● EXTRACT PROVIDED
Filed 11/30/05 P. v. Chui CA2/1


NOT TO BE PUBLISHED IN THE OFFICIAL REPORTS



California Rules of Court, rule 977(a), prohibits courts and parties from citing or relying on opinions not certified for publication or ordered published, except as specified by rule 977(b). This opinion has not been certified for publication or ordered published for purposes of rule 977.



IN THE COURT OF APPEAL OF THE STATE OF CALIFORNIA



SECOND APPELLATE DISTRICT



DIVISION ONE










THE PEOPLE,


Plaintiff and Respondent,


v.


ROGERS YUILUN CHUI,


Defendant and Appellant.



B178042


(Los Angeles County


Super. Ct. No. KA065427)



APPEAL from a judgment of the Superior Court of Los Angeles County, Bruce F. Marrs, Judge. Affirmed.


Ava R. Stralla, under appointment by the Court of Appeal, for Defendant and Appellant.


Bill Lockyer, Attorney General, Robert R. Anderson, Chief Assistant Attorney General, Pamela C. Hamanaka, Senior Assistant Attorney General, Mary Sanchez and Stephanie A. Miyoshi, Deputy Attorneys General, for Plaintiff and Respondent.


____________________


INTRODUCTION


Defendant Rogers Yuilin Chui appeals from a judgment of conviction entered after a jury found him guilty of hit and run resulting in death (Veh. Code, § 20001, subd. (b)(2)). The trial court sentenced defendant to state prison for three years. It imposed restitution fines (Pen. Code, §§ 1202.4, subd. (b), 1202.45) and ordered that defendant pay restitution to the victim’s family if they obtain a civil judgment against him.


On appeal, defendant contends the trial court erred in excluding his videotaped evidence, in instructing the jury on efforts to suppress evidence, in ordering civil restitution and in denying him probation. We disagree and affirm the judgment.

● EXERCISE
Continue the appellate opinion in the hit-and-run appeal, picking up after its final sentence. The entries have no connection to the appellate opinion above.

(Text and element pointing entries)
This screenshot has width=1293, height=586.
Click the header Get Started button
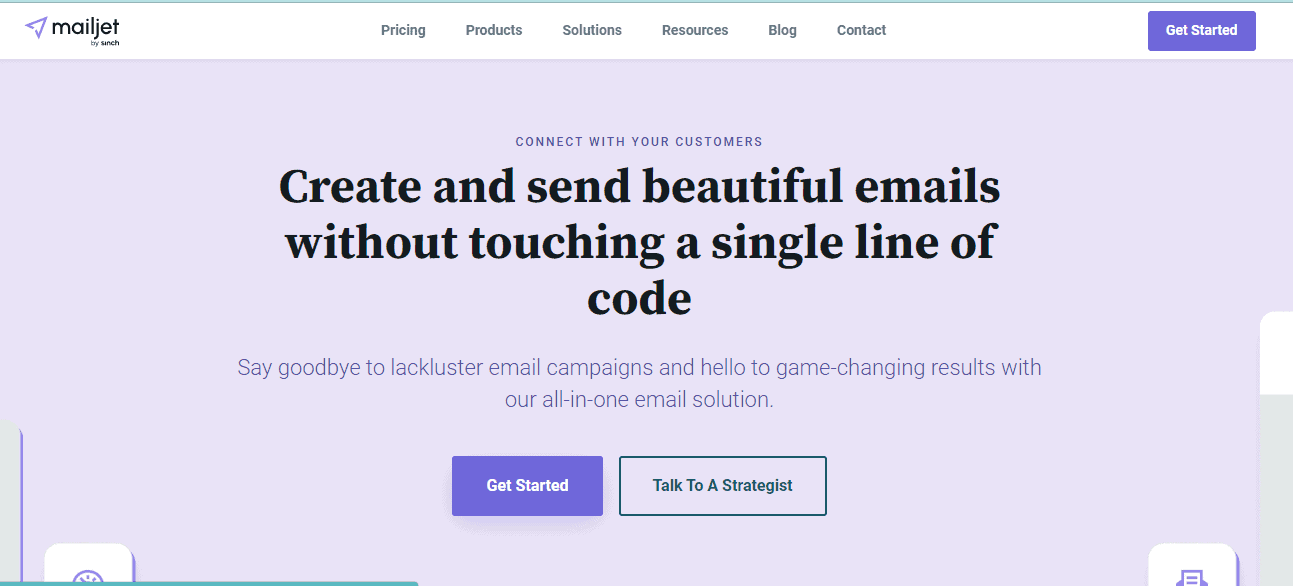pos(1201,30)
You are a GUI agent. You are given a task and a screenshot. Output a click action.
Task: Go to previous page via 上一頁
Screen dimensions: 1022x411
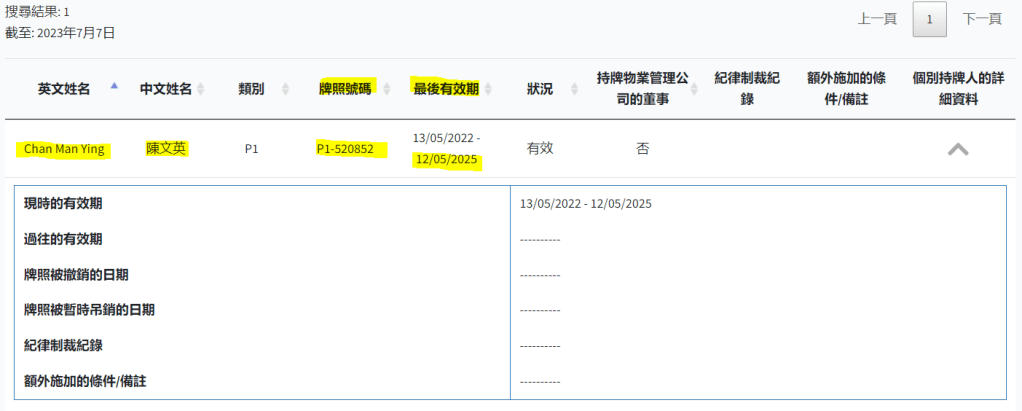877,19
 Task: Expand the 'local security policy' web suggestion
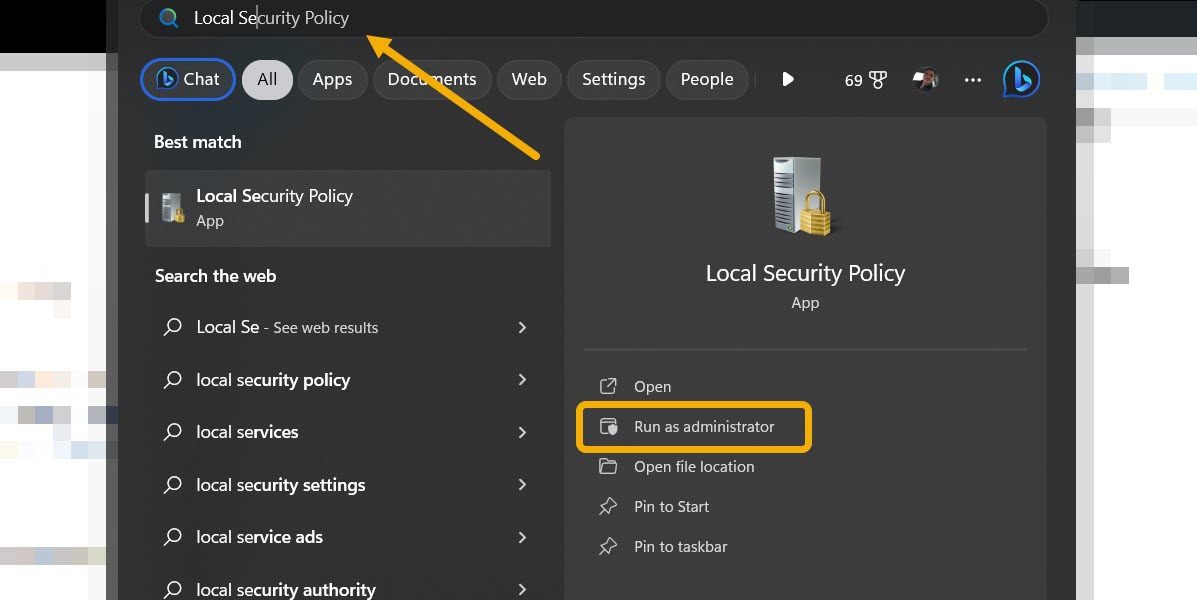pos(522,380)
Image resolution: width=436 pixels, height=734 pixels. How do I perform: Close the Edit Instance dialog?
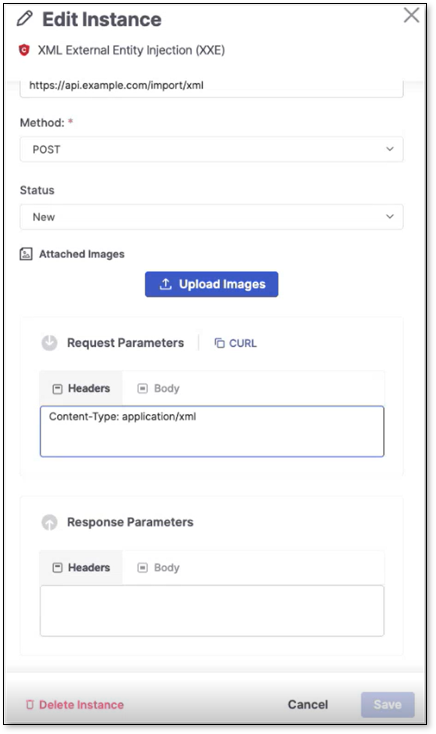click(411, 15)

● EXPECTED ANSWER
FACTS


Between 6:00 and 6:30 a.m. on October 15, 2003, defendant struck 16-year-old Sara Dich (Dich) with his van as she was walking across South Stimson Avenue in Hacienda Heights on her way to school. Defendant did not stop. Dich died as a result of her injuries.


Patrick McClean (McClean) was watering the lawn of his home on Lujon Street, about 200 feet from the intersection with South Stimson Avenue. Although it was “darkish” out, McClean was able to see. He saw Dich walking east toward South Stimson Avenue. Dich was wearing dark clothes. McClean saw Dich cross Lujon Street. Shortly thereafter, he heard a thump from the intersection of Lujon Street and South Stimson Avenue. He turned and saw a large tractor-trailer driving south on South Stimson Avenue. He assumed the truck had made the noise.


Annam Alexander (Alexander), a security guard on his way home from work, was driving east on Halliburton Road, which intersects South Stimson Avenue south of Lujon Street. Inasmuch as it was slightly dark and slightly foggy, his view of the road was sometimes hazy. As he was waiting to turn left onto South Stimson Avenue, he saw a red van driving west on Halliburton Road. The van turned right on South Stimson Avenue into the lane closest to the center of the street. Alexander turned left on South Stimson Avenue into the right-hand lane and was driving three to four car lengths behind the red van.


As Alexander approached Lujon Street, he saw “kind of a white shadow crossing the road going diagonally.” He thought it was a person. The red van hit the “white shadow,” which went up in the air and then fell to the ground. The van continued driving. Alexander turned on his high beams and honked his horn several times. The van sped up and drove away.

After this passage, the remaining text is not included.